Yellow Pages isn't quite what it used to be as there are so many other options now. Make sure you're in all the major directories, especially ones you can get reviews on.


----------



## jfineman1

Onarooftop said:


> We track the lead source on every lead we go to.
> 
> Yellow Pages
> Example.
> 
> How much money was spent on that type of advertising?
> How many leads were produced?
> What was the closing % on that type of lead?
> What was the average ticket per sale on those leads?
> 
> With those numbers you can get the cost per lead
> and the revenue sold per lead source.
> 
> Without knowing those numbers....it's all just a guess.
> 
> Each market is different though. Yellow pages works great
> in a small to medium size city. If done properly.






Sounds like we are on the same page with advertising and tracking. I agree that it is imperative to track each avenue to know the cost per lead and quality. I do have a question for you or anyone else doing Ad-words or pay per click sponsored advertising. I've heard mixed opinions on this and never had much of a result when I have done it myself. I have a strong organic presence and get my share of leads without having to pay per click.
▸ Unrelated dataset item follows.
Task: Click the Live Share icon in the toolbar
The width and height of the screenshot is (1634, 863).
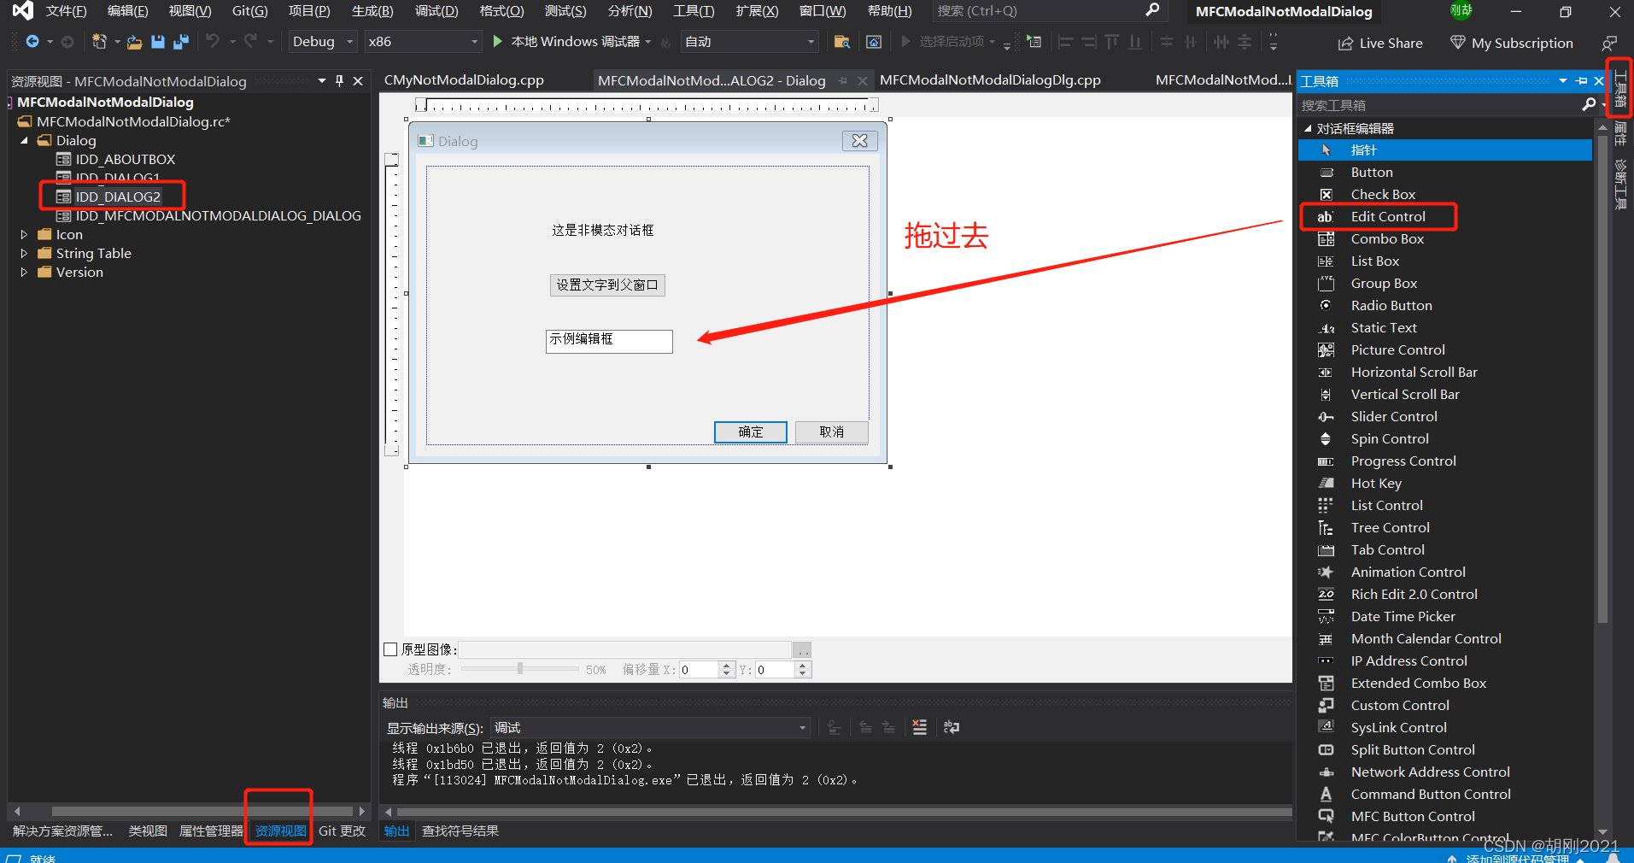Action: [x=1380, y=43]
I do however, see some of the bigger companies and even companies I seldom if ever run into, always advertising on there so that makes me think it must work. Why would they consistently do it if not? Some I have seen do it for years. Anyways, anyone on here had much luck with it. Oh, I'm also in the Nashville market and it can be quite expensive per click when competing for terms. 

James
Tennesseecontracting.com


----------



## Max00

You need to apply some marketing techniques...SEO,Google Ad-words and many more advertising ways..


----------



## TheInsGuy

SEO & Google add words are always great ways to increase traffic to your site. 

I've personally found that LinkedIn is my best advertising tool. 
-I'm able to search a specific criteria, location and owners of companies. Send them a brief message explaining what we do and how we can be of service or call them if their number is posted. 
-You can add groups and post discussions that intrigue people and draw them to your page. 
- Always put your URL on your page.
- If you have a PDF for your brochure, spend 20$ and make a FlipBook. You can send it to people and it can be right on your profile so people clan click and read about your company.
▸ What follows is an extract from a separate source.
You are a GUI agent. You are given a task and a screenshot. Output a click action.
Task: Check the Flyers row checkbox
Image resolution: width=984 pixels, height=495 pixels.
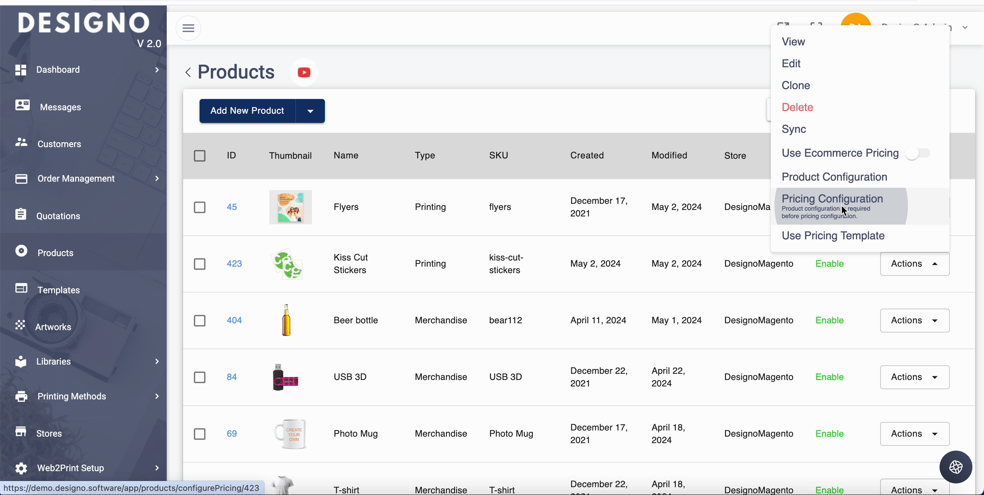pos(200,207)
My SEO called me a little over a month ago and asked if someone advertised on TV because our name search "Skipton and Associates, Inc." on google tripled, along with the traffic to our site.

Thanks,
Brad D
Skipton & Associates, Inc.
www.skiptonandassociates.com
www.linkedin.com/pub/brad-duncan/89/a06/471/ 
View our Brochure : http://www.flipsnack.com/F5BC855C5A8/fznaze6w


----------



## RoofingbyMidsouth

The yellow pages is definitely a dinosaur in the advertising arena. We have found Google Adwords works best for us. It's a competitive business so trying to get higher organic SEO is always a challenge. We added video to our website and that has also been well received. http://roofingbymidsouth.com


----------



## lasher contracting

PPC will get you a boost to online advertising success, we have used PPC for about 2 years with massive success, we expanded into 3 new service areas by using google adwords ppc. I would estimate that we spent about $5,000.00 a month on ppc advertising, and quickly got smart and learned SEO, and hired people to manage blogs, social media and content. Now we do not market or advertise at all, and still maintain 20-30 new calls every week, and that number rises during storms of course, we are listed number 1 in all of our service areas, and do not spend a dime on ppc it is all organic. Anyone can do it, it just take dedication and time. 

http://www.lashercontracting.com


----------



## isr

I agree. The yellow pages is fine for residential work but if you are into commercial work your customers are doing Google searches. 

http://www.industrialsolutionsroofing.com


----------